Dracula will stream globally on Netflix, but a release date has yet to be revealed. Ahead of then, the series will air for three days on BBC One beginning January 1 next year. You can watch the announcement video below.
Much like Sherlock, each season of Dracula will be composed of three feature-length episodes (all written by Moffat and Gatiss) spread out across an equal number of days on BBC One. Sherlock veteran Paul McGuigan is directing one of the episodes, with the other two being handled by Jonny Campbell and Damon Thomas. The latter two have experience directing horror TV shows like In the Flesh and Penny Dreadful, so that ought to serve their efforts here well. Arguably, though, the bigger question mark is not the direction or production values (which look quite handsome), but Gatiss and Moffat's writing. The pair were criticized for crafting unnecessarily convoluted plots and their handling of female characters throughout both Sherlock and their time writing Doctor Who (which Moffat show-ran for several seasons), and it raises concerns about how they plan to approach a property like Dracula.

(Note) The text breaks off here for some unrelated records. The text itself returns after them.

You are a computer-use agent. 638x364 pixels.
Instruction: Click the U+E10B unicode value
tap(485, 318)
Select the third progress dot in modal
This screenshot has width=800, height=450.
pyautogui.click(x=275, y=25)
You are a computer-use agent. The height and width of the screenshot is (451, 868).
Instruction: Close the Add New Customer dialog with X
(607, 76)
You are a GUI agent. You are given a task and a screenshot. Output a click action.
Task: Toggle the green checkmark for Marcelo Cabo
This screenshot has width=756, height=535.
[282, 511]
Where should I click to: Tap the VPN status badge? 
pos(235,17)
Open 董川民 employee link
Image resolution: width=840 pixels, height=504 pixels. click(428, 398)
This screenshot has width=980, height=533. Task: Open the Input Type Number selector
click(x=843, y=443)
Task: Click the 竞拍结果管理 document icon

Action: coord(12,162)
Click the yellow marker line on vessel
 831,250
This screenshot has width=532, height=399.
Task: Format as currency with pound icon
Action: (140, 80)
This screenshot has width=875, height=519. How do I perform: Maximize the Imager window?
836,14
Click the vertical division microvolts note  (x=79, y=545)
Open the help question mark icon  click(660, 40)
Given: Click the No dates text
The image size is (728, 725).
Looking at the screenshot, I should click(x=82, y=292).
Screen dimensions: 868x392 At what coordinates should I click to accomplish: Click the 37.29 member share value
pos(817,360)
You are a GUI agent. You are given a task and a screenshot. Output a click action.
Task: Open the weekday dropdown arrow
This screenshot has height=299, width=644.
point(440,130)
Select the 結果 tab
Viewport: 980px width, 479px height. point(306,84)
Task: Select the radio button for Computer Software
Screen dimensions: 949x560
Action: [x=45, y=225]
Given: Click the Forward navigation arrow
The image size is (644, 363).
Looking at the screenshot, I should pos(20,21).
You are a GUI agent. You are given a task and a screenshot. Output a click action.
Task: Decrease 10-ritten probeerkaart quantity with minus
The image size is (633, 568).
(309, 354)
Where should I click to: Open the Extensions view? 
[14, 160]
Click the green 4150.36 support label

As for when Dracula will arrive on Netflix, that's difficult to say. The company has a habit of abruptly announcing movies and TV shows shortly before they begin streaming, so it's anyone's guess when they might confirm the series' release. It's also unclear how long they will wait after its BBC launch to drop the show globally; an October debut would be timely, but one presumes Netflix won't wait to hold off that long after Dracula airs across the pond (then again, maybe they will). Either way, those with BBC One can look forward to catching the blood-sucker's return to the small screen on the same day Doctor Who season 12 gets underway next month.
Dracula premieres New Year's Day on BBC One.